- _Entries provided_:

§ §

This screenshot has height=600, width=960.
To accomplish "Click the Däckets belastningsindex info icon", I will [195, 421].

§ §

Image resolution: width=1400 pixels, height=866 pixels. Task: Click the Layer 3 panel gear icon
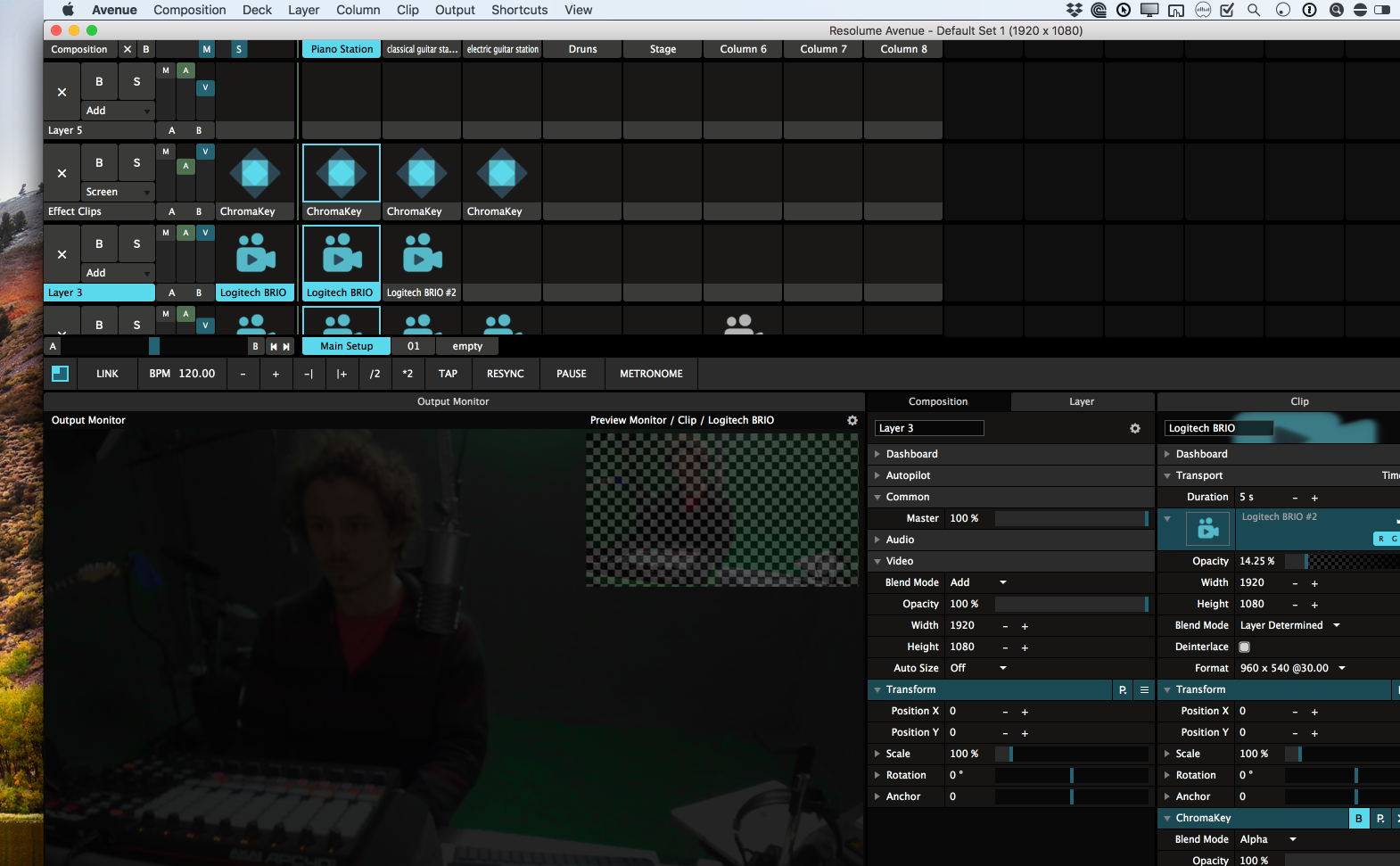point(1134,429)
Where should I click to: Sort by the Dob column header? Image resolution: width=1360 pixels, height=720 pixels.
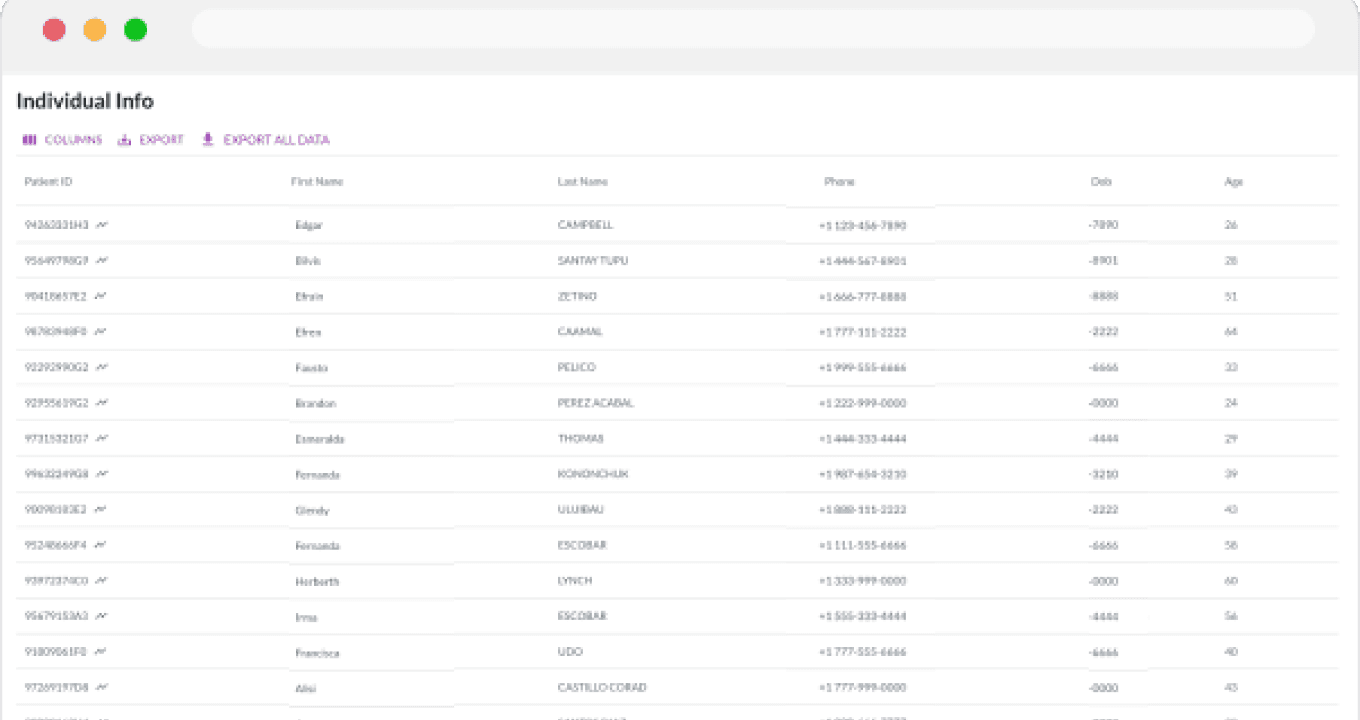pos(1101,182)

§ §

- _Short exercise_: Rescale the part that opens with the line containing "Image resolution: width=1400" and closes with the line containing "pos(1101,182)". Reproduce only those lines, requests included, with every coordinate in the answers multiplied by 2.25 and rounded to a whole number (halves up), and leave the pictures out.

- _Solution to the problem_:
Image resolution: width=1400 pixels, height=866 pixels. Task: Click the Layer 3 panel gear icon
point(2552,965)
Where should I click to: Sort by the Dob column header? Image resolution: width=1360 pixels, height=720 pixels.
pos(2477,410)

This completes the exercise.